* **WORK ORDER**: Report every line of the records beneath this task that holds the string "dimensions".
━━━
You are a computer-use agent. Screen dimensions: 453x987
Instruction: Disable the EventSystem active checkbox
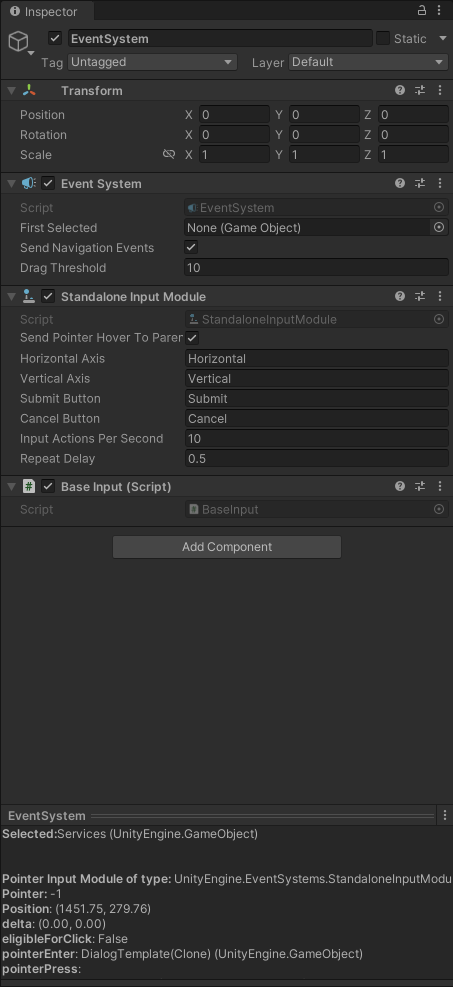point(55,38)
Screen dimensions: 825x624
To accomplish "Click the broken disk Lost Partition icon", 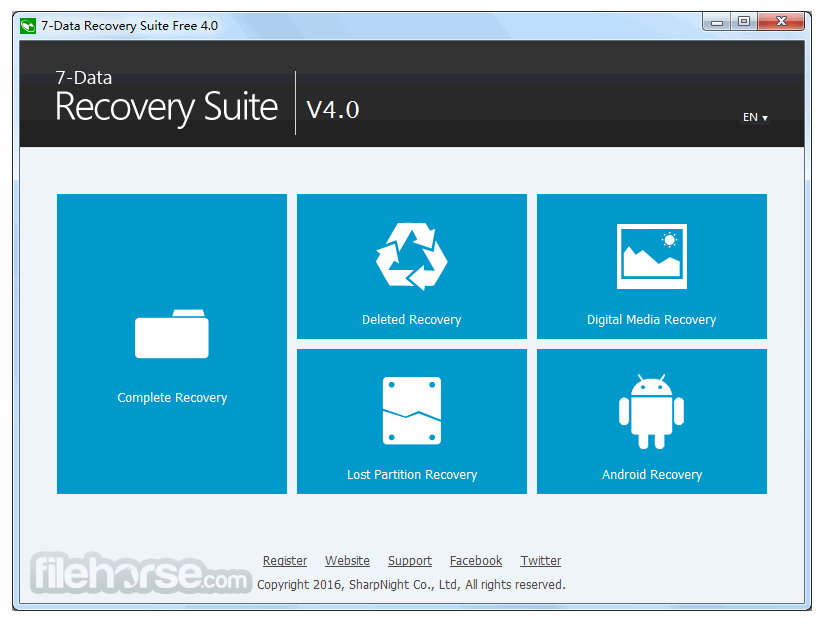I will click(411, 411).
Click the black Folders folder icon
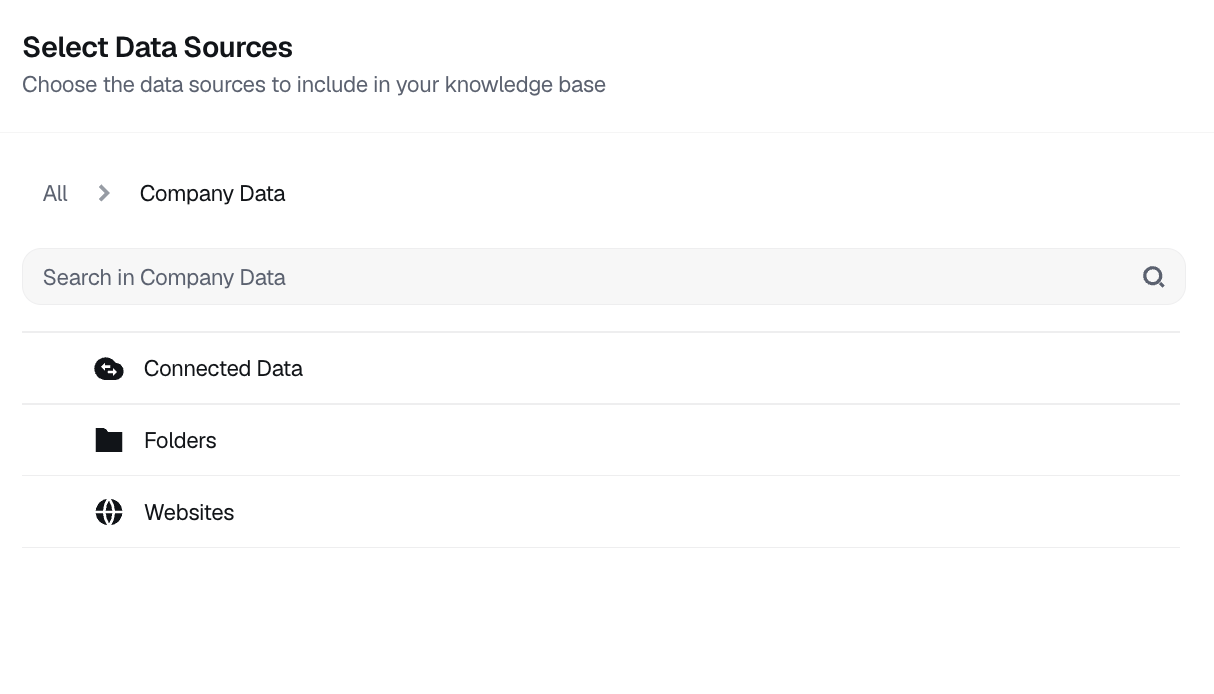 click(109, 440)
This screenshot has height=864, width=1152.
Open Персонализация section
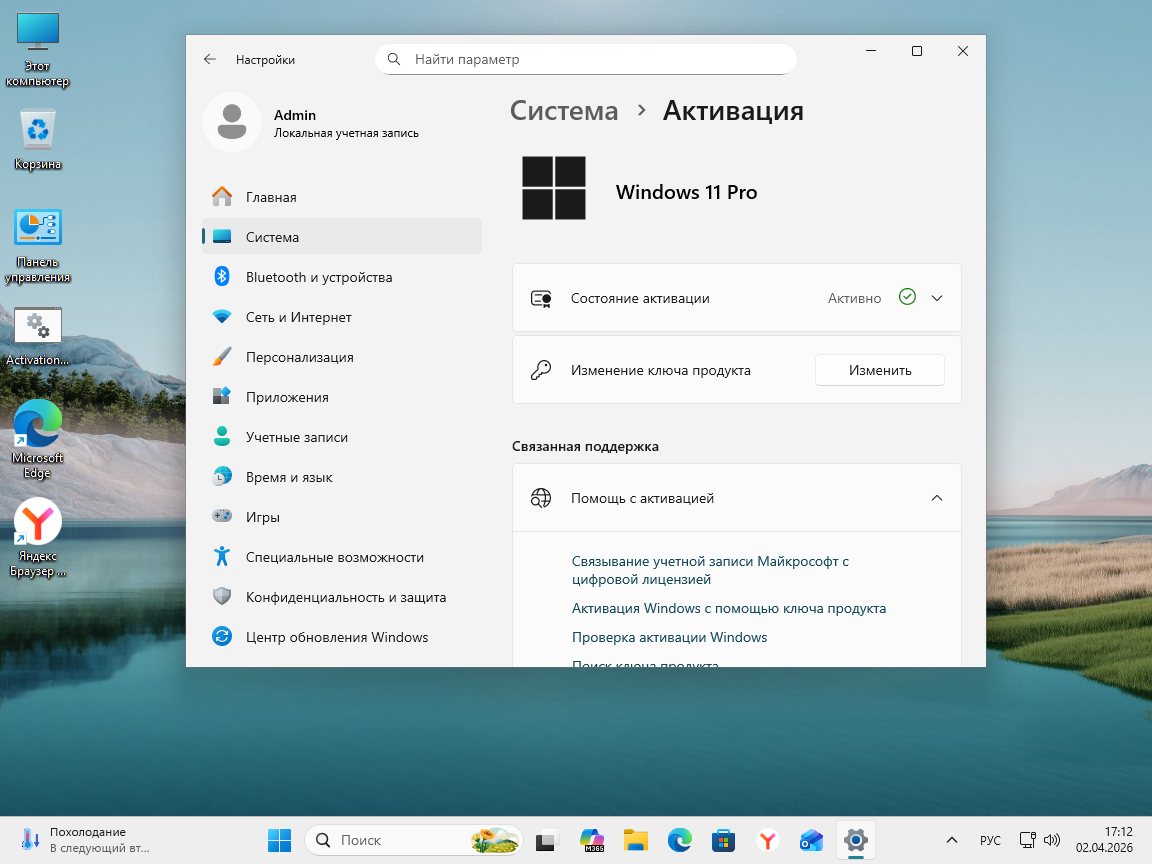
━━━
* **EXERCISE OUTPUT**:
You are a computer-use agent. Screen dimensions: 453x987
Screen dimensions: 825x624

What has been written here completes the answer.